* **Try it**
Instruction for the data below: set down exactly the lines from the line with "Copy the npm create vite command" to the line with "Task: Click the Wakiem Abraham list entry", inclusive, and no others.

** Opening Input material block **

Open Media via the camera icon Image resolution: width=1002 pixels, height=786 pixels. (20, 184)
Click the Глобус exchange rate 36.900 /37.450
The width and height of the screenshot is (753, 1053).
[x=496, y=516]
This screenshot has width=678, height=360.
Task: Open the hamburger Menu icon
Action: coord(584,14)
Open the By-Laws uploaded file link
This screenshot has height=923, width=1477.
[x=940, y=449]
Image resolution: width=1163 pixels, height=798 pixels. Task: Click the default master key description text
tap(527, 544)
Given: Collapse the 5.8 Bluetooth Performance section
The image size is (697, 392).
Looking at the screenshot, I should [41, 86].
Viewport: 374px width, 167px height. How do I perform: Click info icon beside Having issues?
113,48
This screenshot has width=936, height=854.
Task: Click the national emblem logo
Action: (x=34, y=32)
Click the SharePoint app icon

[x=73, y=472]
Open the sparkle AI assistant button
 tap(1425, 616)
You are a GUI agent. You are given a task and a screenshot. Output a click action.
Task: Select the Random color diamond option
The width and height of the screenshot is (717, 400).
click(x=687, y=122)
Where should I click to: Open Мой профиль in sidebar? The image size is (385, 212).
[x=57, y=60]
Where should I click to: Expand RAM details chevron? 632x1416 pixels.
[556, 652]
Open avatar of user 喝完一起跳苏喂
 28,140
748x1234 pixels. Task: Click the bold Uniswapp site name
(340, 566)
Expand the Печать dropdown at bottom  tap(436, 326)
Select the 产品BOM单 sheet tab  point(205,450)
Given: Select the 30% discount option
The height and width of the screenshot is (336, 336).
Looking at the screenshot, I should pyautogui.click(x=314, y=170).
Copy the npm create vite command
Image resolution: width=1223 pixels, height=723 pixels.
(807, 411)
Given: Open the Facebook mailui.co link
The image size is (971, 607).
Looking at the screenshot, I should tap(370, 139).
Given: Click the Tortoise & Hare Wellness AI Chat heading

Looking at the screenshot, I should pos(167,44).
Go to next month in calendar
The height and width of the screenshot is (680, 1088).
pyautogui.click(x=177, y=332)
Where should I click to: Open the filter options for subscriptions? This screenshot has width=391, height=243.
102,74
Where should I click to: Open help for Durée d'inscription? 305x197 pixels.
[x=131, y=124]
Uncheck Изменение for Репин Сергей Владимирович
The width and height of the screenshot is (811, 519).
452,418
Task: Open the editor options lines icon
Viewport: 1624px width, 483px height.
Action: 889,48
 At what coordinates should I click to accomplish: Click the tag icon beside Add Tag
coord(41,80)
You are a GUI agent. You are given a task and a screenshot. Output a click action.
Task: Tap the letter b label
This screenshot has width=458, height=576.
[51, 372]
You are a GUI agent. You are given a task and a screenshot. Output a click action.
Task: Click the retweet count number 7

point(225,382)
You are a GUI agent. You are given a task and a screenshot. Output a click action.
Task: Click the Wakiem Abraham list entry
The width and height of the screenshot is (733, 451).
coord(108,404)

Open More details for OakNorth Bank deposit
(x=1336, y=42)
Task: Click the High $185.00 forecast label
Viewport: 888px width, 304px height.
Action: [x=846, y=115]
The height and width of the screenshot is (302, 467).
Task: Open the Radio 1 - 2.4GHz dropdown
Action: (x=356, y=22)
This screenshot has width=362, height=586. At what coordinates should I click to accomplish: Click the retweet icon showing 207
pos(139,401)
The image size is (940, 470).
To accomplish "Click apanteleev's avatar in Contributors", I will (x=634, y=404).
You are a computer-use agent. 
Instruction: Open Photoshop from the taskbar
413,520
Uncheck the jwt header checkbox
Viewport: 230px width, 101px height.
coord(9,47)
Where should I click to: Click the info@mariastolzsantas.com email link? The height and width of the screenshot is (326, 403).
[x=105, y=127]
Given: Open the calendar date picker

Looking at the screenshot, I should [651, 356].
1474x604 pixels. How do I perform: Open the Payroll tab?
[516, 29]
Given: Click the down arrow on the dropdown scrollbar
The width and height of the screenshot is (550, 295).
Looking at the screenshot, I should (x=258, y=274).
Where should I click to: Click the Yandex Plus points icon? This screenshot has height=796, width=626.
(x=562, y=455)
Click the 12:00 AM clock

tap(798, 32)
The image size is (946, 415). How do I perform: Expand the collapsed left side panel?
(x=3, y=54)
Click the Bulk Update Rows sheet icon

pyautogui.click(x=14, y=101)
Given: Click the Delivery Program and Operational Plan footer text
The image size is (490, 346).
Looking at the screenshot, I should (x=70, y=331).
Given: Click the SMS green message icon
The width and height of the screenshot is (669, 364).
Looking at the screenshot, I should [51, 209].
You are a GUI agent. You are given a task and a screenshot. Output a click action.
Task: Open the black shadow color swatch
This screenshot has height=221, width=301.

** Closing Input material block **

* **Output of the task**
Copy the npm create vite command
Image resolution: width=1223 pixels, height=723 pixels.
(807, 411)
Given: Open the Facebook mailui.co link
The image size is (971, 607).
Looking at the screenshot, I should tap(370, 139).
Given: Click the Tortoise & Hare Wellness AI Chat heading

Looking at the screenshot, I should pos(167,44).
Go to next month in calendar
The height and width of the screenshot is (680, 1088).
pyautogui.click(x=177, y=332)
Where should I click to: Open the filter options for subscriptions? This screenshot has width=391, height=243.
102,74
Where should I click to: Open help for Durée d'inscription? 305x197 pixels.
[x=131, y=124]
Uncheck Изменение for Репин Сергей Владимирович
The width and height of the screenshot is (811, 519).
452,418
Task: Open the editor options lines icon
Viewport: 1624px width, 483px height.
Action: 889,48
 At what coordinates should I click to accomplish: Click the tag icon beside Add Tag
coord(41,80)
You are a GUI agent. You are given a task and a screenshot. Output a click action.
Task: Tap the letter b label
This screenshot has width=458, height=576.
[51, 372]
You are a GUI agent. You are given a task and a screenshot. Output a click action.
Task: Click the retweet count number 7

point(225,382)
You are a GUI agent. You are given a task and a screenshot. Output a click action.
Task: Click the Wakiem Abraham list entry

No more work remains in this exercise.